Barron's 2008 Roundtable Part 2 - Getting Defensive

NO WIMPS ALLOWED IS THE UNSPOKEN rule at our annual Roundtable. That's because the leading investment lights we assemble each January must make the case for their picks, pans and predictions not only to the editors of Barron's but each other, a legendary tough crowd. This year; especially, few assumptions were left unchallenged, perhaps because spot-on stock-picking will have to do the heavy lifting if the group's gloomy economic and market forecasts prove prescient.

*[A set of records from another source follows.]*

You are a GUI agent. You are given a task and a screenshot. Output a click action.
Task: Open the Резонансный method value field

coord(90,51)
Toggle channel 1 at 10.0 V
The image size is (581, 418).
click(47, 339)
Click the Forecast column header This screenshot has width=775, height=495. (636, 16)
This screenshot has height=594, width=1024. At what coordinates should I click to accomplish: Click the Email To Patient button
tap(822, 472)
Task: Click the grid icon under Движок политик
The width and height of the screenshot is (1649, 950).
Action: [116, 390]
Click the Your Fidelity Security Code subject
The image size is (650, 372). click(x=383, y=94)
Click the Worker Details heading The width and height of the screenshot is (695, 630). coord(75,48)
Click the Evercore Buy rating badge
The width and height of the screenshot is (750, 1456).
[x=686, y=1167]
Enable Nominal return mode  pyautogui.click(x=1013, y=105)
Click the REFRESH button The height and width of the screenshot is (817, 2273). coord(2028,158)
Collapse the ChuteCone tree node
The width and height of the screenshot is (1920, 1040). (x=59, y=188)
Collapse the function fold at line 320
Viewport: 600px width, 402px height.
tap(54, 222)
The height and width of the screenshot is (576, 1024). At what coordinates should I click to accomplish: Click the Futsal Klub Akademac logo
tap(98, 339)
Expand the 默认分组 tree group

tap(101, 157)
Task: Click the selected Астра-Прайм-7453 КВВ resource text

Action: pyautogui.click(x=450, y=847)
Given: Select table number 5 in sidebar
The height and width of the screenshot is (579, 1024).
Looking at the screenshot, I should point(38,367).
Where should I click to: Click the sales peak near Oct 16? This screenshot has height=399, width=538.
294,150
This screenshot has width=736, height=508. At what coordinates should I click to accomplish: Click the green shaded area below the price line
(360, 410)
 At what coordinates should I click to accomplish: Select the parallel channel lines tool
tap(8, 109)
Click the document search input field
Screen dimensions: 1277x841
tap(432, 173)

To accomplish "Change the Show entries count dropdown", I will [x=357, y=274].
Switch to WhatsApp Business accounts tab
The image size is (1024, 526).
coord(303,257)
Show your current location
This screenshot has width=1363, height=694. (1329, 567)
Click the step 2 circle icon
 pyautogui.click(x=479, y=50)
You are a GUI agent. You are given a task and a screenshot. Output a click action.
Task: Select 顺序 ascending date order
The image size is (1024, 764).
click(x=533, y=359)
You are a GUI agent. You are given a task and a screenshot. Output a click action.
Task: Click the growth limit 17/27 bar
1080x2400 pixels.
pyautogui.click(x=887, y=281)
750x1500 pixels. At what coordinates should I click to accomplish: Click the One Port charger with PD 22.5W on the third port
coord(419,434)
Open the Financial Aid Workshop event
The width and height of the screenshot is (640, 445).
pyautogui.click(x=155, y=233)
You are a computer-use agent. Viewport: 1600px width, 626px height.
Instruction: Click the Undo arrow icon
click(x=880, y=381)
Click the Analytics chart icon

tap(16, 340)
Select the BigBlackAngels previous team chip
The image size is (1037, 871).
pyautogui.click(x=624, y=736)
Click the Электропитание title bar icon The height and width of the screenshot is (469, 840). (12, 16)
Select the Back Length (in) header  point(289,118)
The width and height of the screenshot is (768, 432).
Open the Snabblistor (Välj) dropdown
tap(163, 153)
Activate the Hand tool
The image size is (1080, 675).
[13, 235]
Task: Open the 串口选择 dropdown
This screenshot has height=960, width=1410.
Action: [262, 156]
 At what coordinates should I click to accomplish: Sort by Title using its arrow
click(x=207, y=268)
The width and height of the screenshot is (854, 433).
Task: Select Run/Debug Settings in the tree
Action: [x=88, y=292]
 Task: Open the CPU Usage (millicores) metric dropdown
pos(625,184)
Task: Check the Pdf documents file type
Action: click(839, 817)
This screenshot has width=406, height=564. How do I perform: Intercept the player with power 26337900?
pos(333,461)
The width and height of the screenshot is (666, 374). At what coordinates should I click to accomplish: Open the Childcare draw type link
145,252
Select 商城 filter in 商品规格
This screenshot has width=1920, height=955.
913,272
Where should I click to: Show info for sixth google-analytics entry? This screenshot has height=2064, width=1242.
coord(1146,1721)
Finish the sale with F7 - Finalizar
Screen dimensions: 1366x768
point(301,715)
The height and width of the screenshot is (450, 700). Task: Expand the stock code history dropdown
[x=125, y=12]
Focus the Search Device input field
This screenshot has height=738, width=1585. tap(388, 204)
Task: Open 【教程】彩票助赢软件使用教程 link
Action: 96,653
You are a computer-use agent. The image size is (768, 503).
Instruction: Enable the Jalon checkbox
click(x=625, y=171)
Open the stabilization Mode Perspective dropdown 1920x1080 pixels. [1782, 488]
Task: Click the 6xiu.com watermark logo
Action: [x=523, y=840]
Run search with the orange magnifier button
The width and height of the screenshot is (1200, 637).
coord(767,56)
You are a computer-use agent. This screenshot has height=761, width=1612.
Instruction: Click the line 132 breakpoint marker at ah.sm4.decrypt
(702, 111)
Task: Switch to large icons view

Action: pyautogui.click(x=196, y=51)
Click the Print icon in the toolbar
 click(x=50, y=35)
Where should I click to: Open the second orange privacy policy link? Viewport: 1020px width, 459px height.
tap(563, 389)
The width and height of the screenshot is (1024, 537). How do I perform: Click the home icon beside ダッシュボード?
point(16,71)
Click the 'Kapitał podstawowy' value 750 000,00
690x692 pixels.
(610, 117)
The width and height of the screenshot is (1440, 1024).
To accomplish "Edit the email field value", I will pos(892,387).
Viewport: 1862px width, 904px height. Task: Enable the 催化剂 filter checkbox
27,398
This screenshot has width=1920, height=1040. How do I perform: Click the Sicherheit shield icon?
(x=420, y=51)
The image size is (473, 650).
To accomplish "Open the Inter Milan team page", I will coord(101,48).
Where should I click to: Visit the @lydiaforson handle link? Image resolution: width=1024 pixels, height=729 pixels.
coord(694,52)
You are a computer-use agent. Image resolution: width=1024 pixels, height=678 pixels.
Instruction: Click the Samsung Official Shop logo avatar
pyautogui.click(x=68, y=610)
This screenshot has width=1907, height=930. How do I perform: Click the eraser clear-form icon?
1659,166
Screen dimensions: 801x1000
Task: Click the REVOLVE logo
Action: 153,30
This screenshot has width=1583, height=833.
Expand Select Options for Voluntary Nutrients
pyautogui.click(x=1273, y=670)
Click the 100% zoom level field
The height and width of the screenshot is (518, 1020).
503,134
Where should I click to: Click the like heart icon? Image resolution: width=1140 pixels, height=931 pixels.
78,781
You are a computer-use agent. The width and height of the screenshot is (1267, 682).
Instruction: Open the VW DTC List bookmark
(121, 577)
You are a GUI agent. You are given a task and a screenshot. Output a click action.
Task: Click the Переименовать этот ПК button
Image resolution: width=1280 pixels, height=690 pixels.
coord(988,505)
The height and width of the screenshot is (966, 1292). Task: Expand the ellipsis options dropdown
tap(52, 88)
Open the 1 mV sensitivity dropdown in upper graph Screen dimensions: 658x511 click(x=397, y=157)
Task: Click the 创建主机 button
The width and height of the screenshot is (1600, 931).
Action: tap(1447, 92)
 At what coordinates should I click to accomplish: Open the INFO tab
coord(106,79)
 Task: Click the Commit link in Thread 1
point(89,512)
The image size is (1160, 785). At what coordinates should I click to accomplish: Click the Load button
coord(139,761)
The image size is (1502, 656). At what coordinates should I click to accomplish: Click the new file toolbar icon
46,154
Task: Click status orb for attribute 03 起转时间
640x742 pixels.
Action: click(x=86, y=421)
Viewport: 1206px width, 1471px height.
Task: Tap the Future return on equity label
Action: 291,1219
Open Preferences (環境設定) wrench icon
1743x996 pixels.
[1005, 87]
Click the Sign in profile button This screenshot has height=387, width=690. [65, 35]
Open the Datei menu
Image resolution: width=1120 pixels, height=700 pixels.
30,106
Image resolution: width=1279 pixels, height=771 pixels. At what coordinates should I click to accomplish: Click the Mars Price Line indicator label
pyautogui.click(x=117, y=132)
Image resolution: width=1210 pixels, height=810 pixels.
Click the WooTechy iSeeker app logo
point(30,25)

Alas, since we met in Manhattan Jan. 7, they have.

Art Samberg, founder and chief of everything at Pequot Capital Management in Westport, Conn., is first up in this week's Roundtable installment, the second of three. Art made his name in tech, but makes his clients money wherever he finds value, which currently includes Turkey and Brazil. His '07 picks, in the main, were something to e-mail home about, and the savvy analysis that informs his latest recommendations -- in energy, technology and media -- helps explains why.

Fred Hickey, who pens the High-Tech Strategist newsletter in Nashua, N.H., is a belt-and-suspenders investor these days, with a particular fondness for gold. He probably should have worn a helmet, too, when he was forced to defend a pair of tech shorts, since similar recommendations made last year haven't worked out -- yet. Then again, Fred has been there before, loudly warning investors away from "can't miss" stocks that later missed.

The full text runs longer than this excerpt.